Liquidity Deflation
CLUB/EDGE client post Saturday, September 7th, 2024. Focus on My World View, and how #HFL & #SoftLanding mantras will be too late - as assets deflate.
» CLUB/EDGE client post SEPTEMBER 7th, 7:49 AM ET.
Sad Start To September!
Nasdaq 100 plunged 5.9% in worst week since Nov 2022 while the S&P 500 dropped 4.3% in worst week since March 2023.
I did a whole pre-market rant in my live trading room Friday for clients to be careful. Please have another read of my Friday morning market thoughts, and have a listen to my live trading room recording to hear more on my 'trader's gut' read on risk big picture.
So after my warnings, I gave several short price targets for indices + stocks live in my trading room.
From trend reversals in the making (semis, FANG) to ones just starting to roll-over (banks, insurance). Even a Friday Lotto!
Ex: QQQ opened at 460 + I gave 450P with these exact levels I fully expected to hit for the day: 454.37, then 450.45, 499.34 with overshoot to ... (wait for it) $447.30. I even said how I expected the $450 level to trigger profit taking - for puts to get monetized - but then to watch as we head lower into...447.30 as overshoot PT by end of day.
We closed at $448.69 but continued lower into 446 afterhours!!
Bulls better hope we gap down on Monday & dip gets bought!
My World View
I was on the other side of #Higher-For-Longer since early May & I am on the other side of #SoftLanding since early July.
I have expressed this sentiment repeatedly since June that:
"I expect a bear market into H2 2024 & 2025 caused by falling global credit demand, larger-than-expected rate cuts, a slowing U.S. economy with higher unemployment, not to mention lower oil prices and crashing lower yields.
I think election risk is underpriced and $NVDA, #Bitcoin and #AI are grossly overvalued."
My repeated mantra is that we have begun a #GlobalLeverageUnwind.
This above/new view is VERY different from my strongly-held bearish stance from since August 2020 when I said "Bonds are done going up."
Ironically, it took awhile, but now everyone is a bond bear and inflationista!
Exactly when I flipped 180 degrees this past Spring!!
Honestly, find me a macro head who is not in the #HFL crowd who sees RESURGENT INFLATION.
I know all the good reasons, but that doesn't make it a sure thing.
Bond market is pricing in 200bp of aggressive rate cuts in the next year.
Maybe they are right and macro #SoftLanding folks are just dead wrong?
I feel compelled to continuously lawyer that trade for clients - by assessing the bull & bear case for inflation AND deflation!
"Your ability to radically change your mind when the facts change, and to avoid a rigid and dogmatic PoV is one of your best qualities."
Observant CLUB Member
Remember my post July 26th:
Early still, but I see this as A TOPPING pattern of mean-reversion. Clients know my my growth/value ratio charts. In particular, my RSP:SPY at extremely oversold/overbought levels in the process of reverting higher from below 2003 lows.

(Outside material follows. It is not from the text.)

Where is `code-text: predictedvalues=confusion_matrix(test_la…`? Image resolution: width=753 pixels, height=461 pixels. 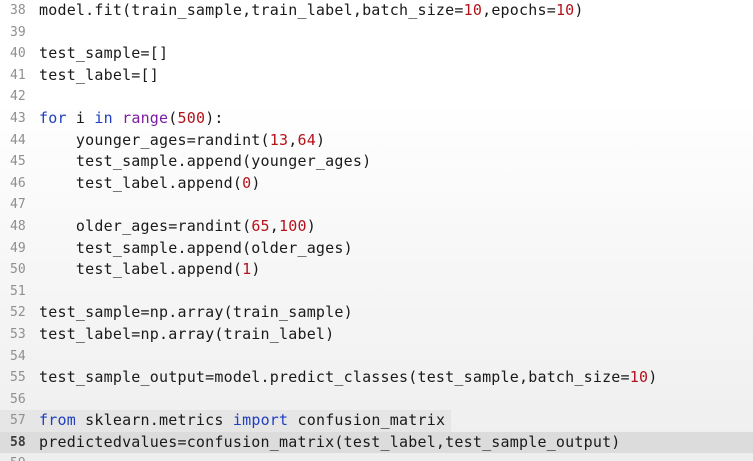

We haven't even made it to 2009 lows let alone 2020 Covid lows.
Lots of room.
For now, yes, NDX + SPX can rally back up to trap complacent bulls (post FOMC/QRA), but it will be at risk as:
Unemployment Rate moves > 4.2%
10Y yield < 4.2%
2Y yield falls < 4.2%
Yen strengthens
And derisking of MAG7 concentration risk continues.
"One More High" is high probability, but with Global Central Banks now cutting rates as demand for credit falls, we are on the cusp of pulling forward recession risk from 2025.

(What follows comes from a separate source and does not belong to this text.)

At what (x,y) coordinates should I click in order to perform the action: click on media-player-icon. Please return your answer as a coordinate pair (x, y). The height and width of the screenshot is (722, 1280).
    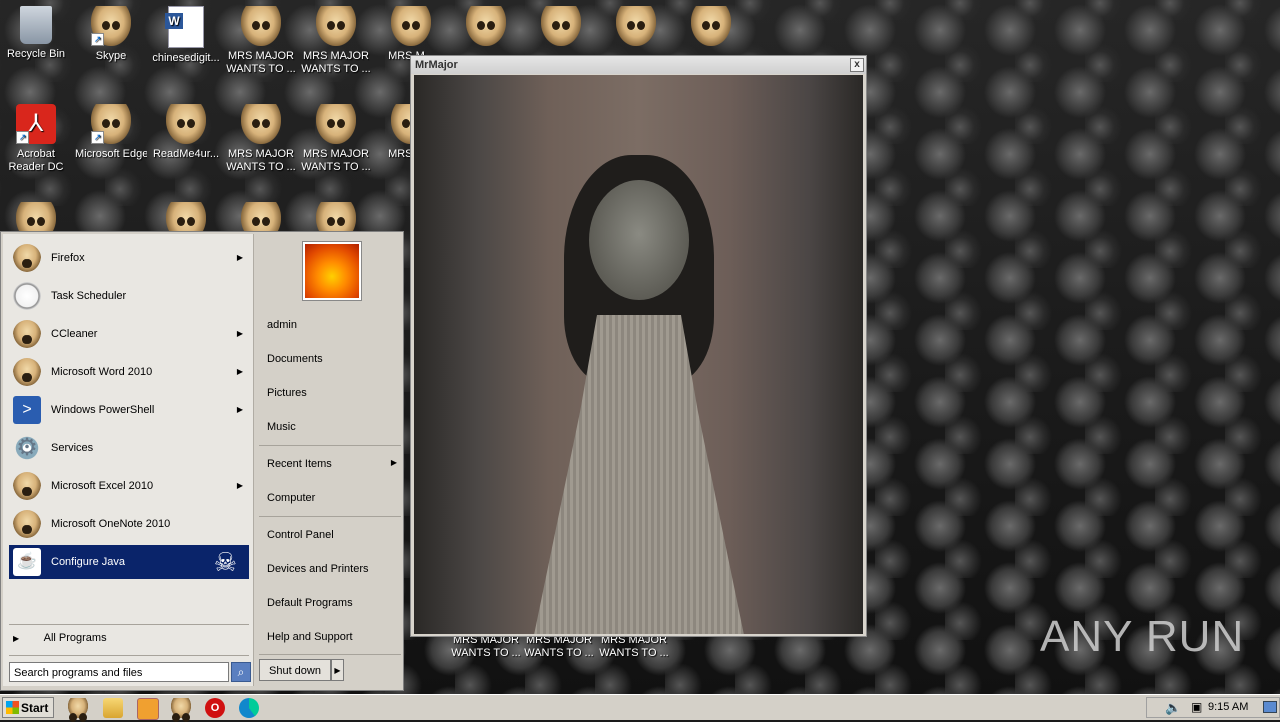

And with the US 10 year yield >100 basis points below the Fed Funds Rate, Fed is behind the curve.
I continue to expect the narrative to switch from inflation to deflation into year-end.
Fast forward six weeks, and my predictions are only getting stronger.

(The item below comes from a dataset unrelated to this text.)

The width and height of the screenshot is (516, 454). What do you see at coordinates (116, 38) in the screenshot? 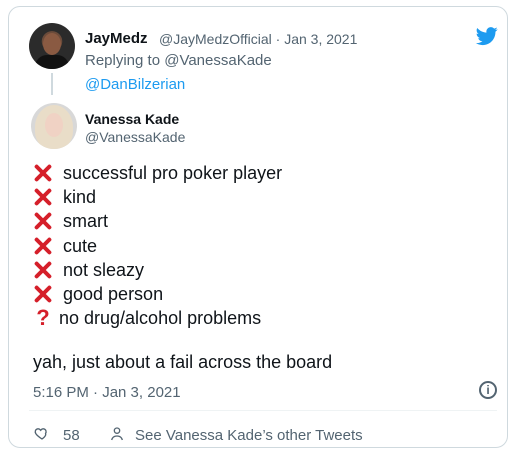
I see `author-name: JayMedz` at bounding box center [116, 38].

For example, the 10Y yield took out my line-in-sand 3.8% level on Aug 5th. Today, it hit an intraday low of 3.65 before closing at 3.71%.
Crude oil is also tempting fate with a close below $70, again.
I only await a trigger of jobless claims spiking above 267K!
THIS will be my deflation view confirmed: Deflation of ASSETS.
In the meantime, the #HFL crowd sees RESURGENT INFLATION, and I understand why they could see this: Rising Fiscal Deficits, Rising Fiscal Dominance, etc.
But I see the exact opposite now as EVERYTHING changed (for me) in March, confirmed in April, and I doubled down in May.
I am Uber-bearish oil & yields & equities big picture.
I am Uber-bullish bonds & defensive stocks & cash big picture.
I call it: LIQUIDITY DEFLATION
And it is likely a last chance to get PAID TO WAIT in high yielding bills, notes and bonds for a few years.